More than Toad, in the moments before, as my roommates call it, “The Feeding,” I hate my roommates. There is something perversely exciting about seeing the slaughter of an insignificant (is it?)animal. When I complain, roll my eyes, rush out the room, I am chastised and told, “He has to eat, Melissa!” I understand the hideous caged toad, must eat to survive. I am also aware that the pet store sells already dead mice for snakes and the like. I don’t have to ask why he just doesn’t buy the dead ones. It’s the thrill of the feast. It is entertaining to watch a mouse huddle in the corner on the opposite side of the tank. It is even more entertaining when the mouse does not realize his impending doom, and scurries around the take, plays in the water bowl, and inevitably sits on the mudd-shrouded toad, thinking it is a rock. It happens quickly. Toad bites once, hard, and swallows the mouse whole. Sometimes, only the tail remains for a gruesome few minutes before it too is swallowed.

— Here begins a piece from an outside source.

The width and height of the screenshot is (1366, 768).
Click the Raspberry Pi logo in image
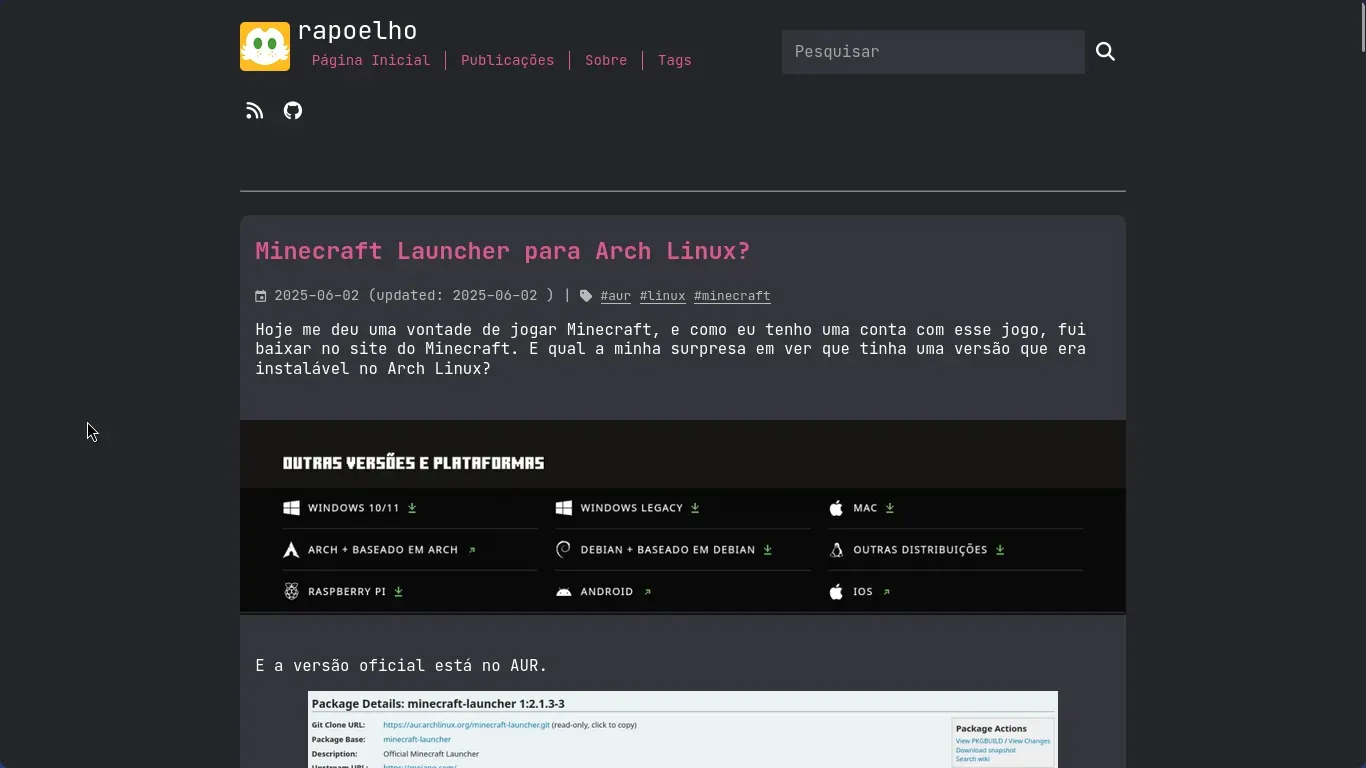coord(291,592)
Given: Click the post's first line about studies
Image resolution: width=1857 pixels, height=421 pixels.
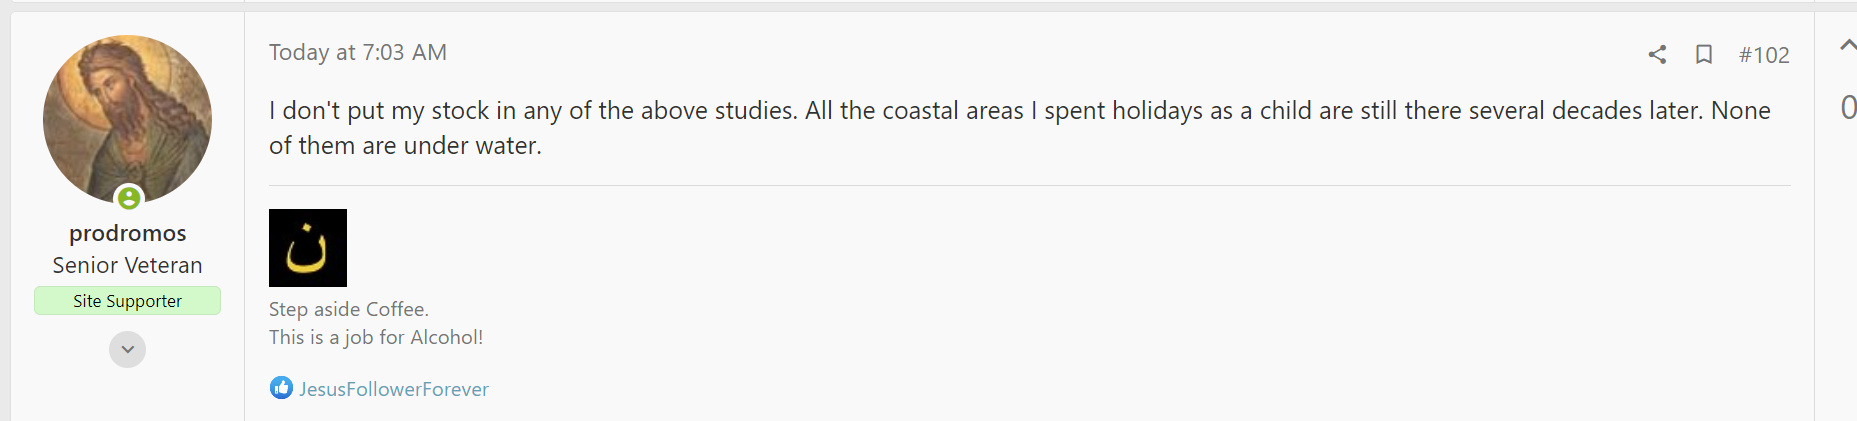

“The Feeding” has become a ritual in the house, where all gather around the tank and watch for the fatal bite. I, of course, do not participate. I have seen it once, and it was enough to understand the cruelty of it. I have heard too many times, “It’s just a mouse.”
But Mousie, thou art no thy-lane,
In proving foresight may be vain:
The best laid schemes o’ Mice an’ Men
Gang aft agley,
Robert Burns didn’t think so.
So, when destruction lurks unseen,
Which men, like mice, may share,
May some kind angel clear they path,
And break the hidden snare
Anna Letitia Barbauld didn’t think so.
I’ve been thinking about the Barbauld poem. Now, I do not believe in angels, but the poem reminds me of one particular Feeding. When the roommates gathered around the tank, the mouse scurried to the water bowl and bathed itself, and they waited…and waited…and waited. Apparently, Toad likes to arbitrarily hibernate. The mouse and the toad shared the same tank for days. I often tried to think of a time of day when no one would be home so that I could free the mouse and have everyone assume the toad had finally eaten it. I imagined how it would feel to let it free, but I never got the chance. When I wasn’t home, the toad decided he was hungry.
Now, more than ever, I feel a horrible pressure in my stomach when I think of The Feeding. I think of Erica Fudge’s description of the baiting of animals in Garrard’s text. She writes, “In proving their humanity humans achieve the opposite.” Even if a mouse is just a mouse, the act of making it into bait is still sadistic. The question of feeding caged animals to caged animals is an entirely different issue, and requires an equally lengthy internal debate. The question of whether it is inhumane to take so much pleasure in it: Yep. Totally revolting.